The central heating switched itself on last night and it’s nearly the end of June. How depressing is that?
It’s been wet and windy and miserable and hardly the sort of weather where you sit down to a salad for supper carolling with joy.
On the other hand it’s given me the perfect excuse to get stuck into some serious comfort food. So before the weather warms up again and I have to put these on the back burner until autumn, here are my favourite recipes for fish pie and for lasagne.
The lasagne is based on one which used to be cooked by the mother of an old friend. She made a ragout so intensely flavoured, you only needed a teaspoonful of it on a bowl of pasta. I don’t reduce mine as much but I do follow her example in adding mozzarella to the lasagne, which gives it a glorious bit of extra gooiness. Try it and you’ll see.
Lasagne al Forno
450g/1 lb of lean steak mince
1 large onion, peeled and chopped
2 fat cloves of garlic, peeled and finely chopped
Salt and pepper
1 tablespoon of finely chopped fresh oregano or a heaped teaspoonful of dried oregano or Mediterranean herbs
A bay leaf or two
2 tins of good quality chopped tomatoes
2 small tins of tomato paste
1 packet of lasagne
1 ball or log of supermarket mozzarella (not top quality buffalo, it’d be a shocking waste to cook with it)
At least 1 pint of thick bechamel sauce
Lots of finely grated parmesan
Fry the onions in a few tablespoons of olive oil until golden and translucent. Add the chopped garlic and cook briefly.
Crumble in the minced beef and fry until coloured.
Add the chopped tomatoes, tomato paste and herbs and seasoning. Cook gently for about 40-60 minutes, adding a little water if necessary. You want to end up with a thick, intensely-flavoured sauce. You may not need all of the ragout for this dish – I had enough left over to freeze for a later spag bol.
Set the ragout aside while you make the bechamel sauce, making sure the bechamel is fairly thick.
Slice the mozzarella into thin rounds and tear them into bite-sized pieces.
If you have the sort of lasagne sheets that require pre-cooking, cook them in plenty of boiling, salted water and drain them on a clean tea towel. Otherwise just open your packet and get cracking.
Take a large rectangular dish and put a thin layer of meat sauce and a drizzle of bechamel on the bottom. Put a layer of lasagna sheets on top and press down lightly.
Add another thin layer of meat sauce and a good drizzle of bechamel, this time scattering a few bits of mozzarella on top.
Add another layer of pasta sheets and keep going with alternate layers until you’re near the top of the dish.
Finally spoon a thick layer of bechamel over the dish and top with a thick dusting of parmesan.

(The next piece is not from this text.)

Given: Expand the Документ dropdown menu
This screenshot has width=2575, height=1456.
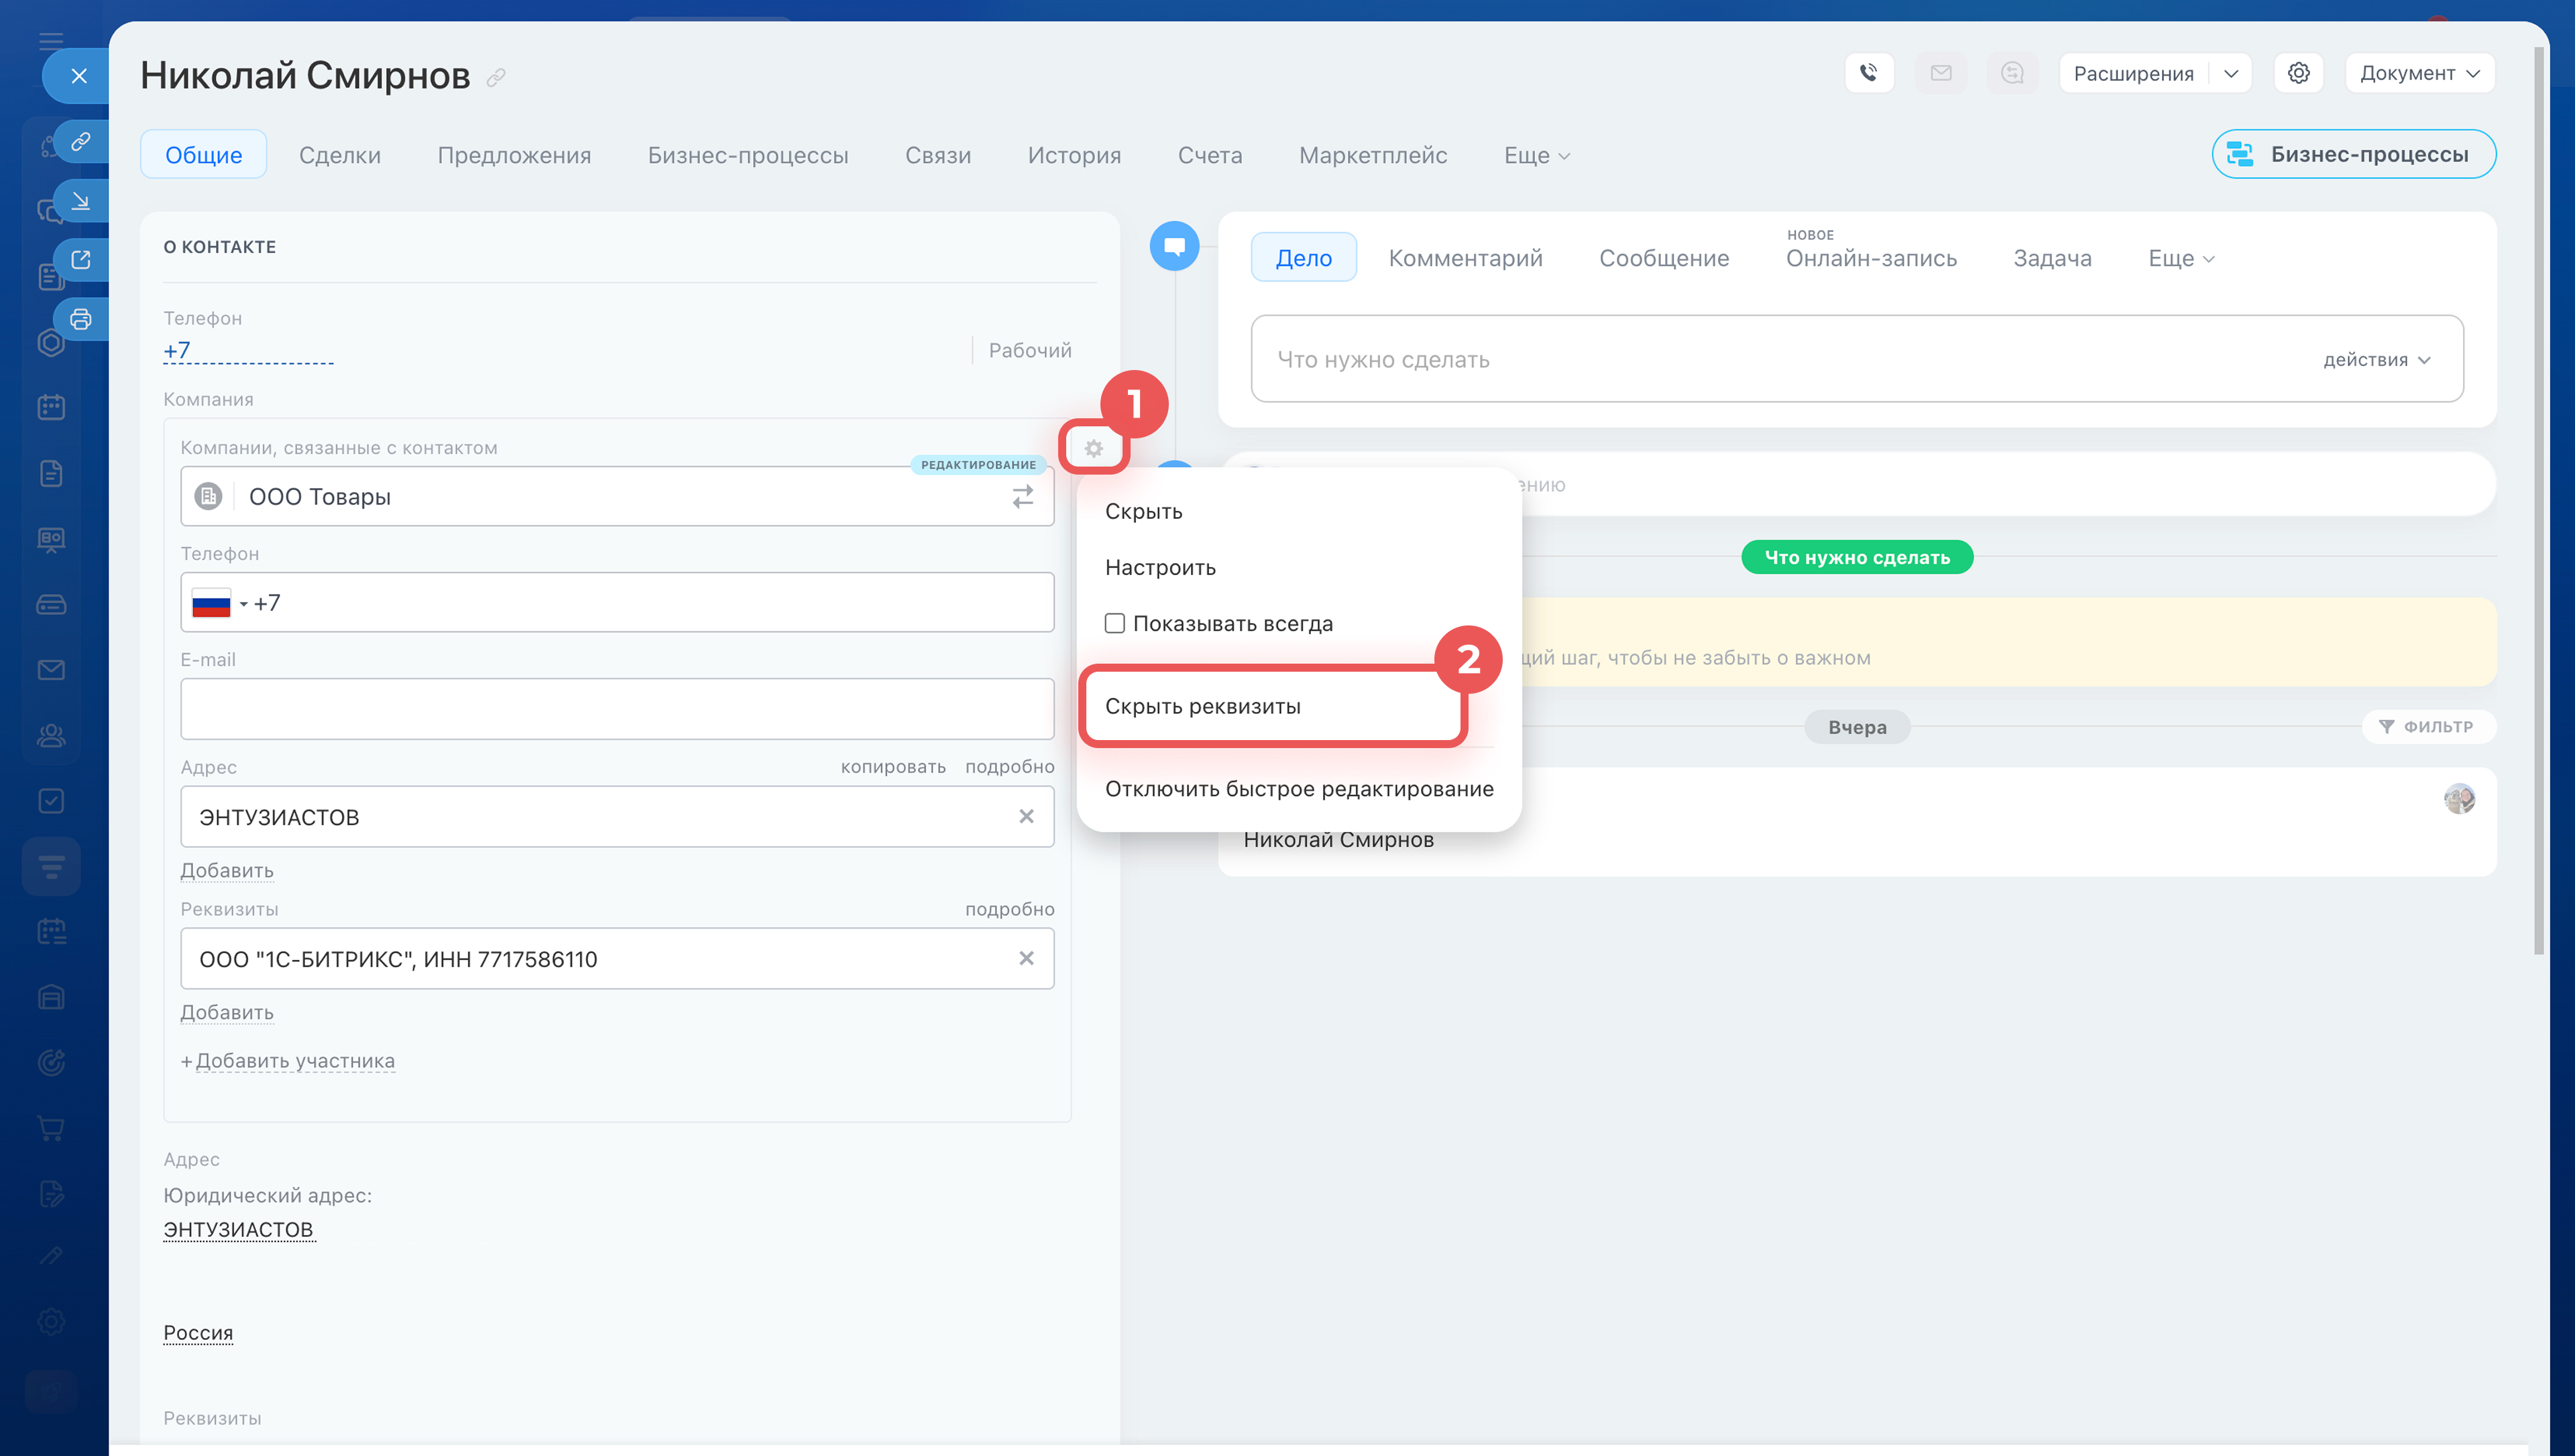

Preheat the oven to 200C/400F/Gas 6 and cook the lasagne for 45-60 minutes until it is golden brown on top, bubbling at the edges and the lasagne is soft. An hour may seem like a long time but it helps the flavours to blend and stops it being too wet and sloppy.
It’s good with a simple green salad.
Luxury Fish Pie
If you don’t like a mashed potato topping, try cooked or par-boiled new potatoes, unskinned, sliced and arranged overlapping on top like fish scales.
1 large fillet of cod, haddock or pollack
1 large fillet of undyed smoked haddock
A large handful of raw prawns
A large handful of sliced chestnut mushrooms
1 pint of milk
A large sprig of fresh parsley, a bay leaf or two and half a dozen black peppercorns
A double handful of finely chopped fresh parsley
2 hardboiled eggs
Butter and plain flour
Salt and pepper
Enough mashed potato to thatch your finished pie
A handful of finely grated parmesan cheese
Place fish (except prawns ) in a deep lidded frying pan and cover with milk. Add the bay leaves, parsley sprig and the whole black peppercorns, cover, bring to a simmer and cook gently for a few minutes.
Prep the prawns, shelling if necessary and removing the thin black line of their intestinal tract. Remove the pan of fish from the stove, add the prawns, put the lid back on and set aside to continue cooking in its own heat.
Slice the mushrooms, fry gently in a little butter and set aside.
Peel, cook and mash the potatoes and chop the remaining parsley.
Remove the fish from its cooking liquid, take off any skin and remove any bones. Try to leave it in big flakes.
Strain the liquid and use it to make a thick roux with the butter and plain flour. Add the chopped parsley, then gently fold in the cooked fish and the mushrooms. Check the seasoning and adjust as necessary.
Spoon carefully into a deep dish. Halve the hardboiled eggs lengthways and arrange on the top, pushing them down gently. One of my eggs was a double-yolker so I got extra bang for my bucks.
Top the fish and egg mixture with mashed potato. Scatter some finely grated parmesan on top and dot with a little butter.
Preheat the oven to 180C/350F/Gas 4 and cook your fish pie for 30-40 minutes until it’s heated through, golden brown on top and the sauce is trying to bubble out at the edges. Good with fresh broad beans tossed in a little butter and yet more parsley.